Actually publishing new versions seems like something that happens infrequently enough that it would be fine to require a manual auth to complete it. Given the potential risks it seems prudent.
I'd expect that very much depends on the software in question. As one example that I'm aware of, gvisor from Google delivers nightly builds. So they're building and pushing every single day.
It'd depend on the individual software library and of course as a consumer of many libraries you generally will have limited or no visibility of the practices of all your dependencies.
I don't think nightly builds are the same thing as releases - you can have CI publish a build but to create a versioned public release it should require manual auth.
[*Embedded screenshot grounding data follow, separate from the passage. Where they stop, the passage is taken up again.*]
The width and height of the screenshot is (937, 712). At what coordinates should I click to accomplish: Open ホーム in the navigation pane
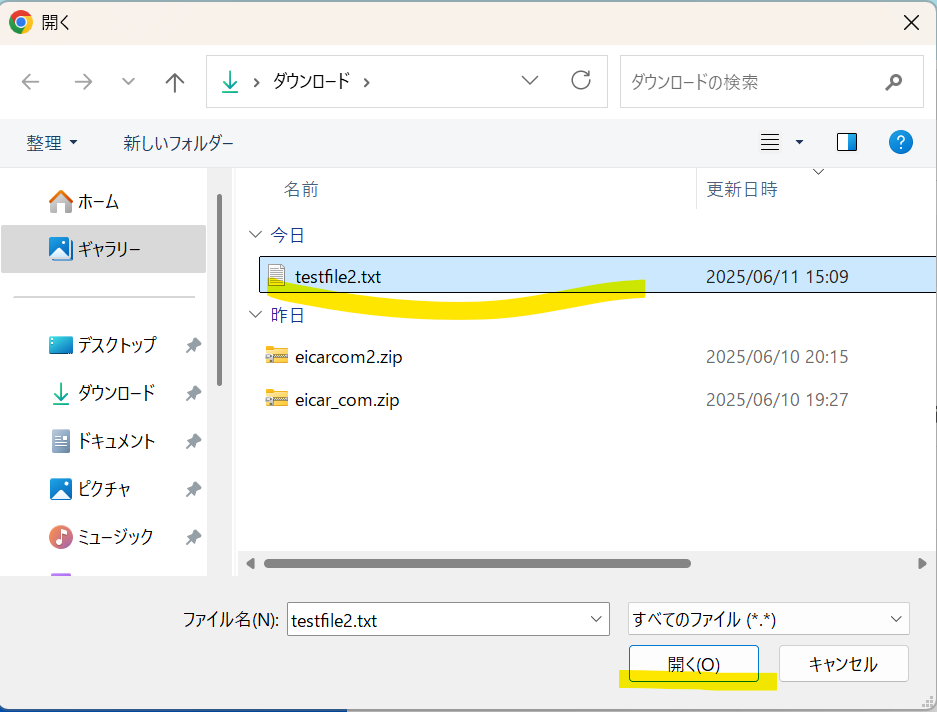(98, 202)
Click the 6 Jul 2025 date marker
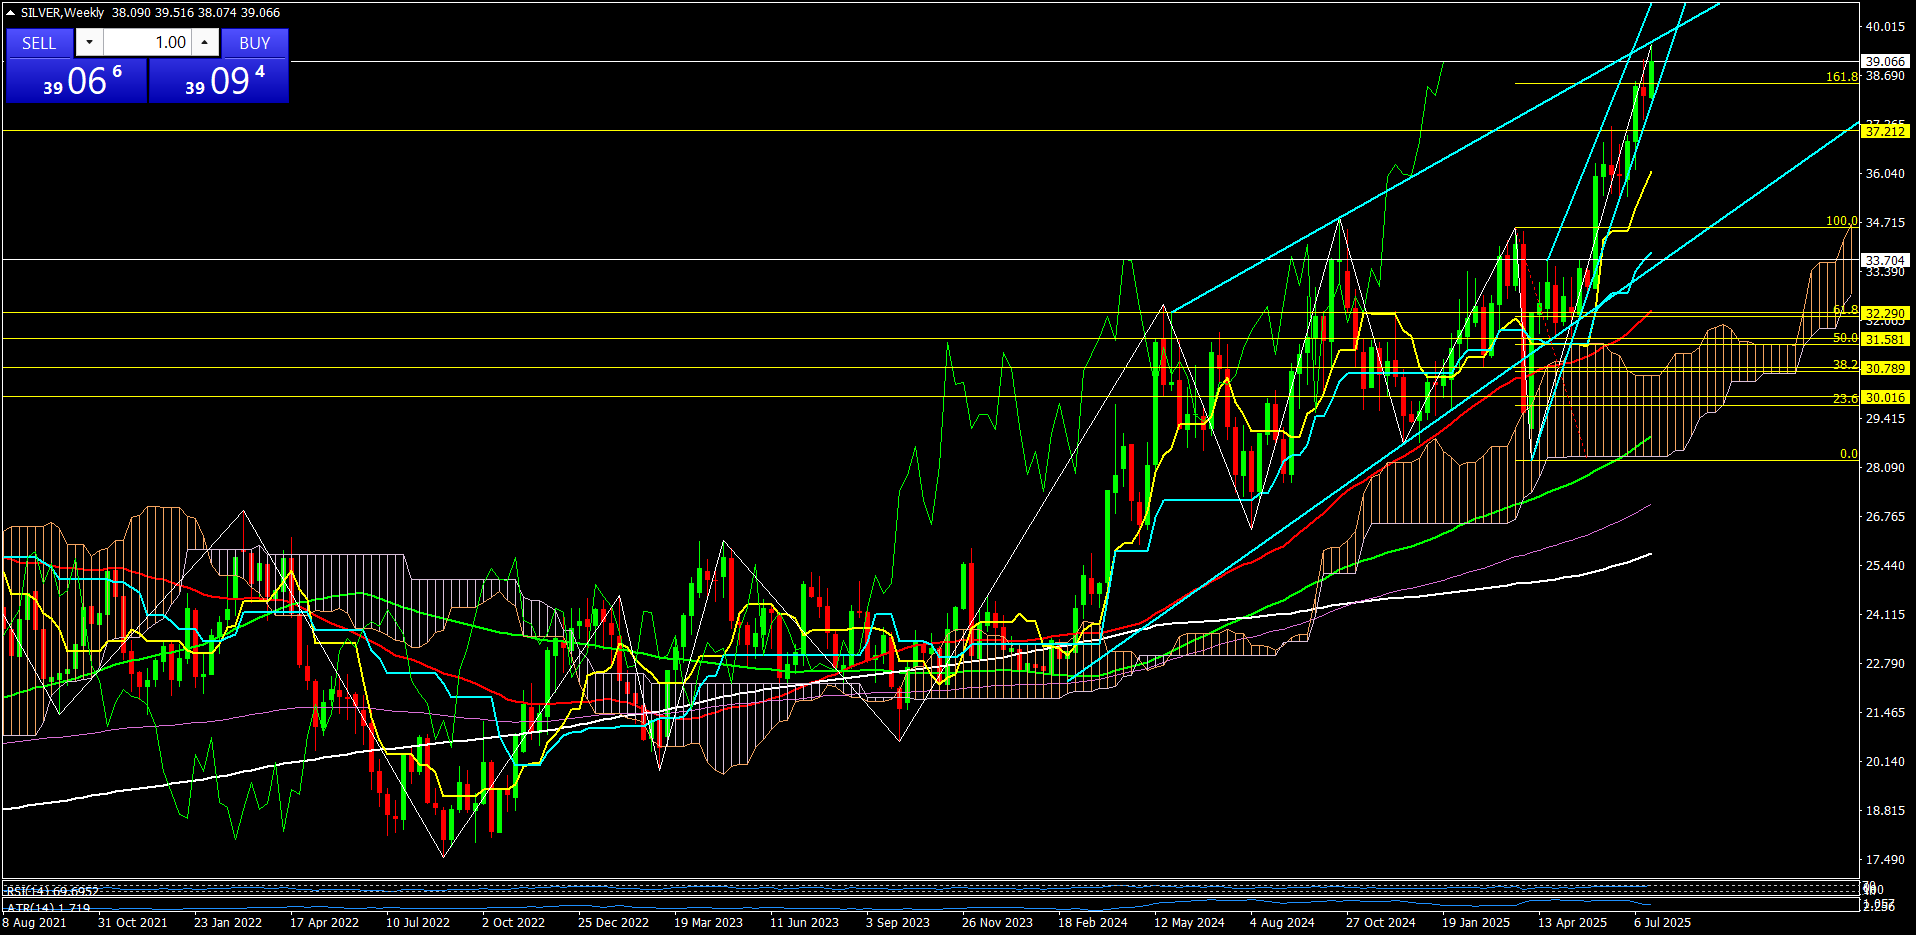Viewport: 1916px width, 935px height. (x=1662, y=922)
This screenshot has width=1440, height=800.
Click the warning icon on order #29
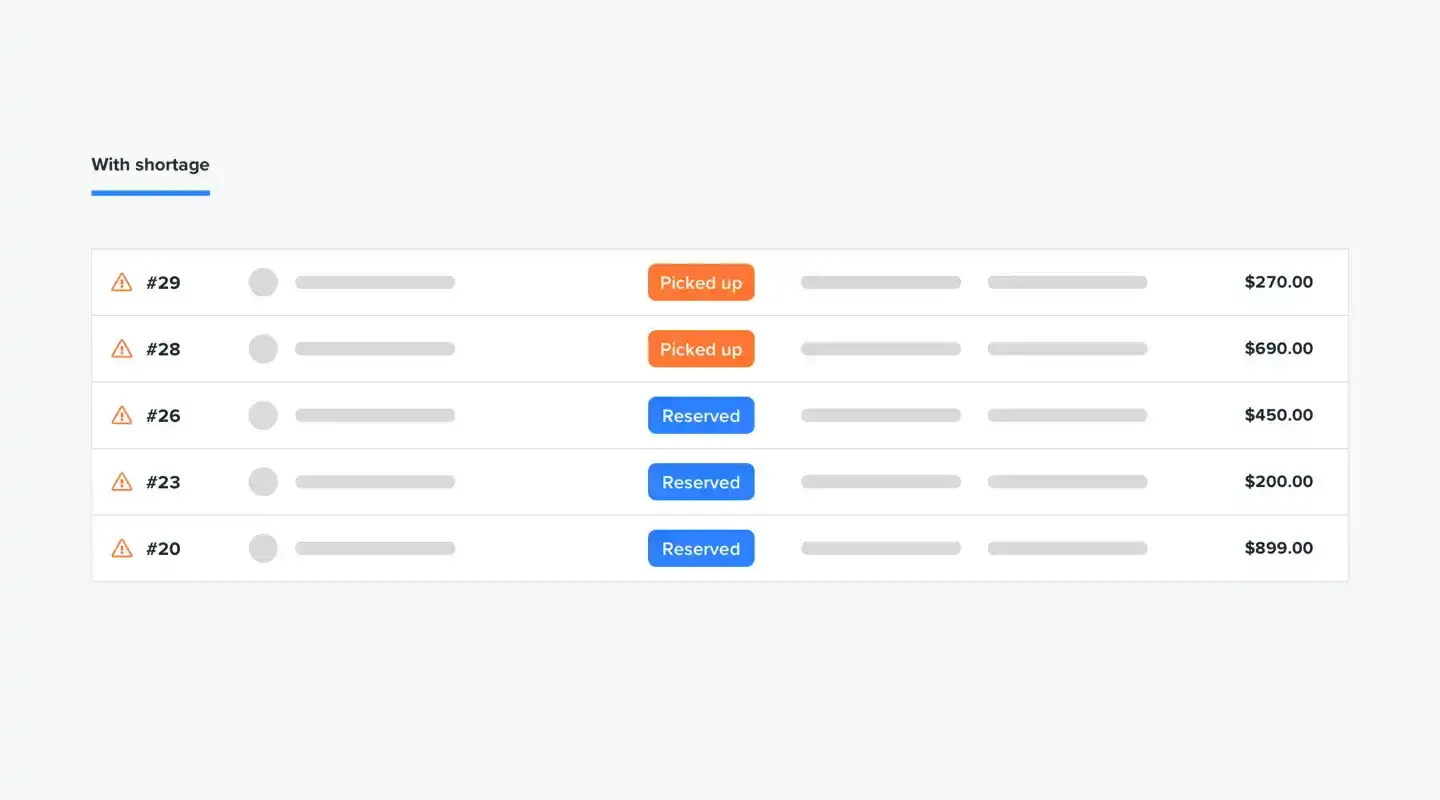pyautogui.click(x=121, y=282)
Absolutely agree. One-click deploys are nice, but in some circumstances not worth the cost. The manual component can also be polished to the point where it's not that arduous (think github login with 2FA and clicking the "merge" button).
The argument for automated releases is always that it is quite easy to do silly mistakes like forgetting a build step while doing manual releases. This also happened to high profile npm packages in the past and people complained that there was no automation.
I think they are suggesting a mostly automated build process and then a manual entering of a the second factor OTP at the deploy stage. The entering of the 2FA isn't something that will be hard to easy to mess up and you still receive the benefits of automated builds for the most part.
I doesn't seem hard to imagine a CI pipeline that sends an email/sms for validation and waits an affirmative answer before continuing. I have no idea how to receive texts on a server, but sending and receiving emails is super easy.